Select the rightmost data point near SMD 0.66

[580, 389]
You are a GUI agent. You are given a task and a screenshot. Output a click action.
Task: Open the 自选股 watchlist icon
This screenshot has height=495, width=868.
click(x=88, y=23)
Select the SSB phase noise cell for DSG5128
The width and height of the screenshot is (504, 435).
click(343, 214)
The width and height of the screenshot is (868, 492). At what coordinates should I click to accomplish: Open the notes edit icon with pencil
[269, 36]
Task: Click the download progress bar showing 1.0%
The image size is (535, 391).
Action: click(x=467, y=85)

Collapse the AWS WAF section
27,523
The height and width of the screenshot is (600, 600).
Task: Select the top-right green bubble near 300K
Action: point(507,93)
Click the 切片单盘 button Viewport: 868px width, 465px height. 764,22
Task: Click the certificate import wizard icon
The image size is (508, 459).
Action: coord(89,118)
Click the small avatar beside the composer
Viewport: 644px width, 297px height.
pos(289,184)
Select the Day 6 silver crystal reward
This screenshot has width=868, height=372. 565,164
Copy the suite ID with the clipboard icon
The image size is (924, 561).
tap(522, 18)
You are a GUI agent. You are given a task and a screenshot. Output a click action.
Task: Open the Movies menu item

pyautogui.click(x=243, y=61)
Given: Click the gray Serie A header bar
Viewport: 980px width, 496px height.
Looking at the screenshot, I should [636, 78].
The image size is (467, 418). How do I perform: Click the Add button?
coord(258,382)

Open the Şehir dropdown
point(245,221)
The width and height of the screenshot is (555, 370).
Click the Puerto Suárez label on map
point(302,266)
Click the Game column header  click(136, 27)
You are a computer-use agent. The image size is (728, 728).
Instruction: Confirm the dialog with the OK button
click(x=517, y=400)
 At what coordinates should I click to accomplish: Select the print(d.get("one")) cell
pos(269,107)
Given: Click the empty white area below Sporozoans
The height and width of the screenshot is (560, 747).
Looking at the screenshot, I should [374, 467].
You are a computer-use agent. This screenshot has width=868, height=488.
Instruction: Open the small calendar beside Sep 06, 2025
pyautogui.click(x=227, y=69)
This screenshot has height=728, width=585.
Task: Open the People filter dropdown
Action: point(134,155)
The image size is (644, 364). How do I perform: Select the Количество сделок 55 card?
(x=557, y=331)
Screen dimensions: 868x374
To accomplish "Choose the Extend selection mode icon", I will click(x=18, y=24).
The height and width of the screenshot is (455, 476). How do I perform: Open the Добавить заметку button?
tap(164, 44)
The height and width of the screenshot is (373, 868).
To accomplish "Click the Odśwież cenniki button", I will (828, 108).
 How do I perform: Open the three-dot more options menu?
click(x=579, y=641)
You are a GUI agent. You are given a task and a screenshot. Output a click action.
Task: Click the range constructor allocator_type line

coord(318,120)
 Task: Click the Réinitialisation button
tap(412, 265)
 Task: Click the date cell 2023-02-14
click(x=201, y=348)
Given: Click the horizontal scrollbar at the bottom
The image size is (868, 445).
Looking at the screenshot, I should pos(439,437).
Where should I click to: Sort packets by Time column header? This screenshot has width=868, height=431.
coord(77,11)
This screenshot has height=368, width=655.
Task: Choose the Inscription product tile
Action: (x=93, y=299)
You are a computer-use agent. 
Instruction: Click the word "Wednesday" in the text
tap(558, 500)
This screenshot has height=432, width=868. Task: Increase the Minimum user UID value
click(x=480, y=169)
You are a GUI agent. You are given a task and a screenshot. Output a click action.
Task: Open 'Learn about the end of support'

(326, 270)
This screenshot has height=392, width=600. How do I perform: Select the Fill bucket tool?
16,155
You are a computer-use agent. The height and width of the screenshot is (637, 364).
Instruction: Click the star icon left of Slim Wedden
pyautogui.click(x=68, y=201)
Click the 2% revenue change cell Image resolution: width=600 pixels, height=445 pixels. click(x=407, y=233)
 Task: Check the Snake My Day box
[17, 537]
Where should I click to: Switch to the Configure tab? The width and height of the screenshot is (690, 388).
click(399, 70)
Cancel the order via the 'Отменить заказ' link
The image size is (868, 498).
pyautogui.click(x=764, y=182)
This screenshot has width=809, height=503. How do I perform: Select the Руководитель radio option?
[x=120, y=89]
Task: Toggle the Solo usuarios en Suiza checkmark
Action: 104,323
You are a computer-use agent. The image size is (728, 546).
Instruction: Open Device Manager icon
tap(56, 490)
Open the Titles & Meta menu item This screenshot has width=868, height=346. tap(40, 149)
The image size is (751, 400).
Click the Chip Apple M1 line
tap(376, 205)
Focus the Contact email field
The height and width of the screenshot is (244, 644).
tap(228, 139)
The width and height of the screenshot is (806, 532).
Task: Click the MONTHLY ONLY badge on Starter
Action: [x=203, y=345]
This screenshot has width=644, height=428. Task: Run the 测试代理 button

-*-*-

For each line of the data that has the word "will", report that line.

To accomplish "Choose the Extend selection mode icon", I will click(x=18, y=24).
To accomplish "Click the Odśwież cenniki button", I will (828, 108).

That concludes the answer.